Jeff writes in,
“Until recently, I had a financial advisor who I’d used for several years. He helped me create and manage my portfolio. At least that’s what I thought he was doing. After having my eyes opened by a few books, I now see that he was just recommending expensive investments that paid him a fat commission.
I’ve since moved my portfolio to Vanguard and invested in what I think is a sensible asset allocation.
But given how simple it is to manage a passive portfolio, I’m starting to doubt that I need an advisor at all. What do you think, for passive investors is there really any need for an advisor?”
I think Jeff is right that, at its most basic, the implementation of a passive portfolio is rather simple:
- Choose an asset allocation that fits your risk tolerance,
- Create a portfolio that meets that asset allocation in the lowest-cost way possible, and
- Rebalance every once in a while.
If you’ve taken the time to educate yourself about these things, then it’s likely that you can handle them without an advisor.
Still, you may want to use one.
For instance, you might be having trouble settling on an asset allocation. Or perhaps you have settled on an allocation, but between you and your spouse, you have so many different accounts that you’re having trouble determining the lowest-cost, most tax-efficient way to implement that allocation.
It may be worth sitting down with an advisor who charges an hourly fee or a flat fee-for-service sort of advisor to get some help with either of those questions.
Help Implementing the Plan
Alternatively, you may have no difficulty creating an investment plan, but still find it worthwhile to have somebody else handle the actual implementation of that plan.
For example, if much of your portfolio is in a taxable account, it’s beneficial to have somebody checking regularly for tax-loss harvesting opportunities. If you don’t want to take the time to do that yourself, it may be worth using an advisor.
Or perhaps you find it difficult to convince yourself to rebalance into stocks during bear markets or out of stocks during bull markets, despite the fact that your investment plan calls for exactly that. In such cases, it can be helpful to have somebody who is emotionally detached from the portfolio who can handle the rebalancing.
For such services, a low-cost annual-fee advisor could be a good fit.
Help with Tricky Questions
And finally, there are some aspects of investing and retirement planning that can still be rather complicated, even when you’ve made a point of keeping your portfolio as simple as possible.
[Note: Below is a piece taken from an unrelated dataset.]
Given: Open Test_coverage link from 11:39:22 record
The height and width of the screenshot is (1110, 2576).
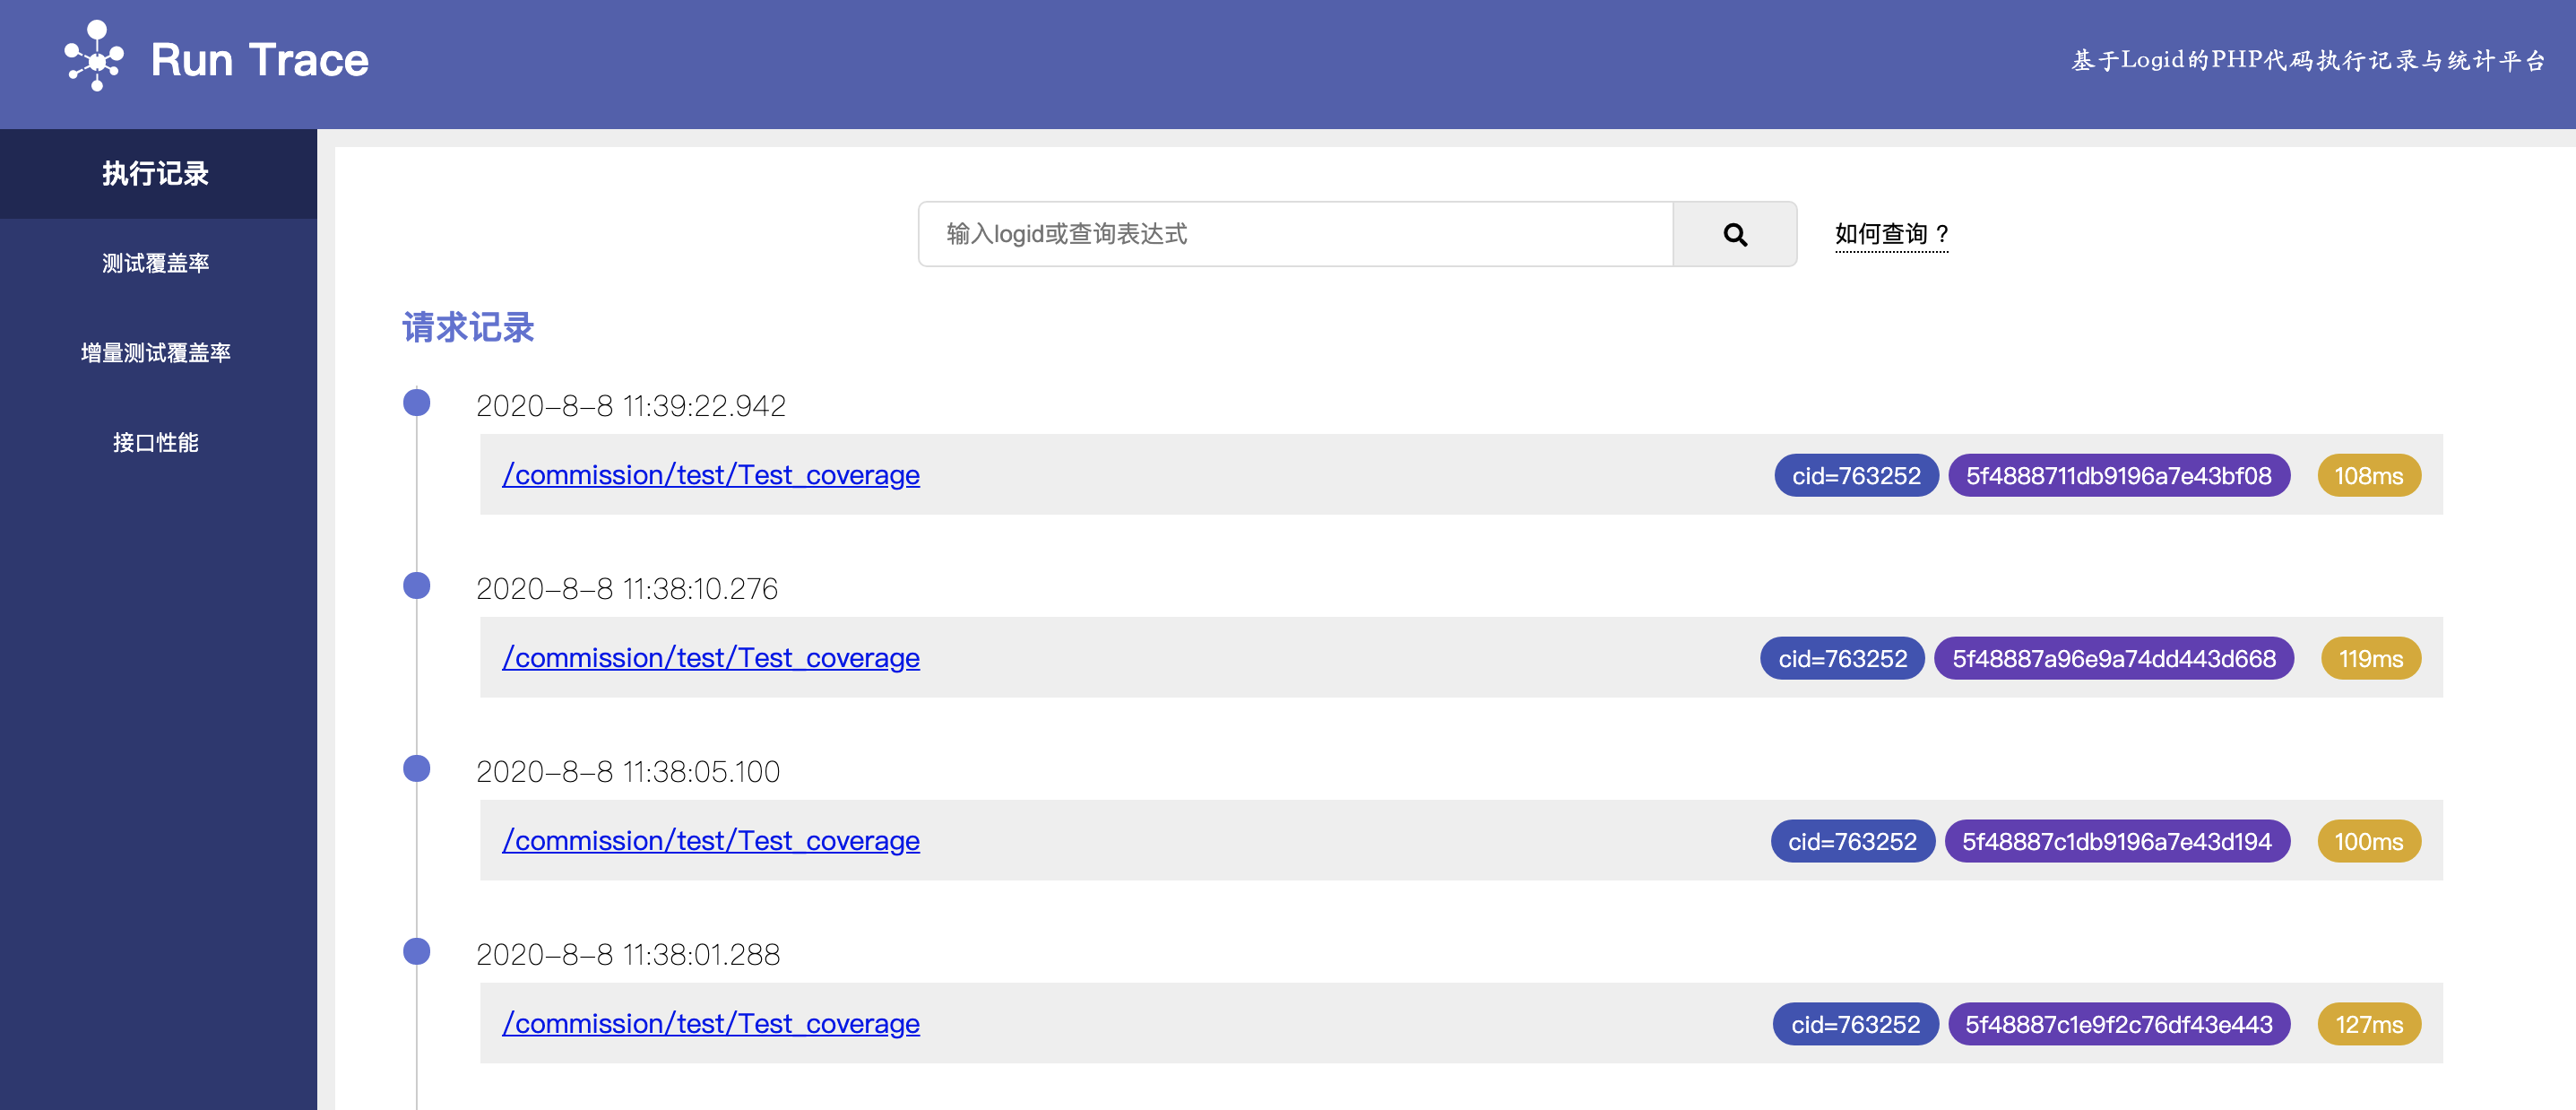Looking at the screenshot, I should tap(710, 475).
For example, deciding when you and your spouse should each claim claim Social Security isn’t a very intuitive process. In addition, the change in marginal tax rates that results from starting Social Security can often result in tax planning opportunities. A CFP skilled in such areas could be well-worth his/her fee.
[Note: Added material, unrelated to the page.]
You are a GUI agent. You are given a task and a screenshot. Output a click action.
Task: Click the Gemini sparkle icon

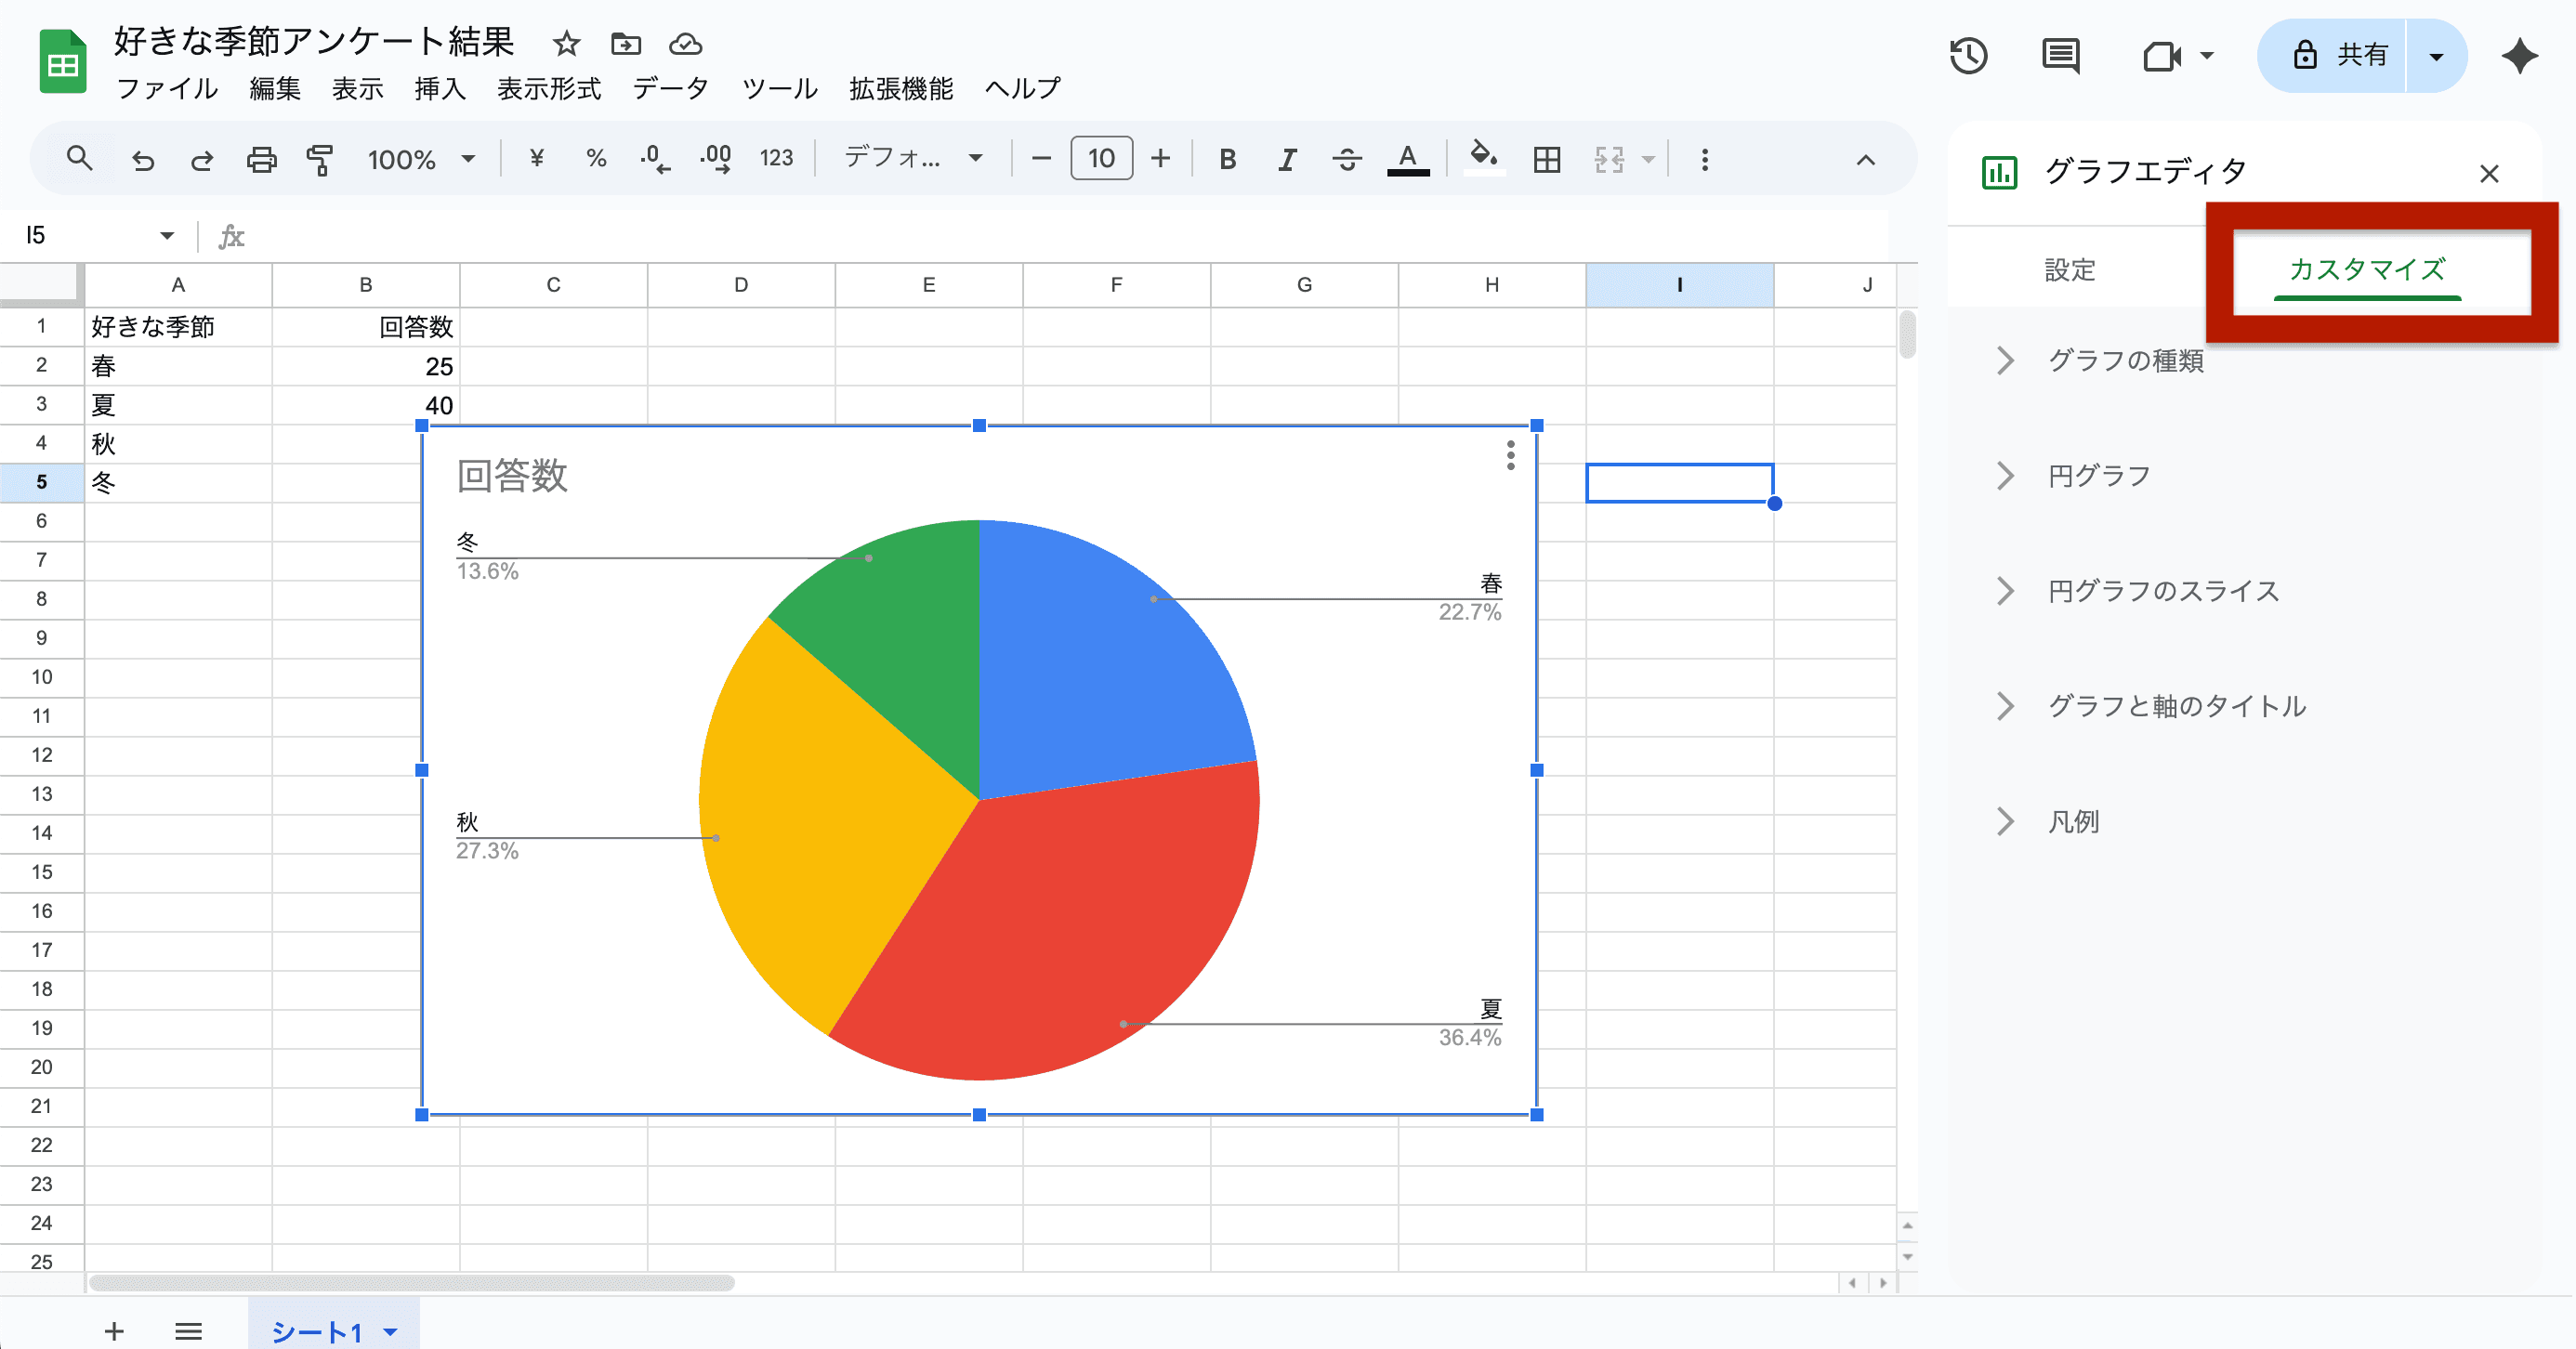coord(2519,56)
Ditto for the question of how to spend down your accounts in retirement. By strategically planning how much to spend from taxable accounts, tax-deferred accounts, and tax-free accounts every year, you can save a lot of money over the course of your retirement. If that’s not something you want to take the time to research and think through, hiring a tax-savvy advisor may be an efficient use of your money.
In short: Yes, passive investing is mostly straightforward. Still, depending on your circumstances, an advisor may be able to offer you a value that significantly exceeds his/her fee. And remember, it doesn’t have to be an all-or-nothing decision. You can be a mostly-DIY investor, who still meets with an advisor every few years when life circumstances change or tricky planning situations arise.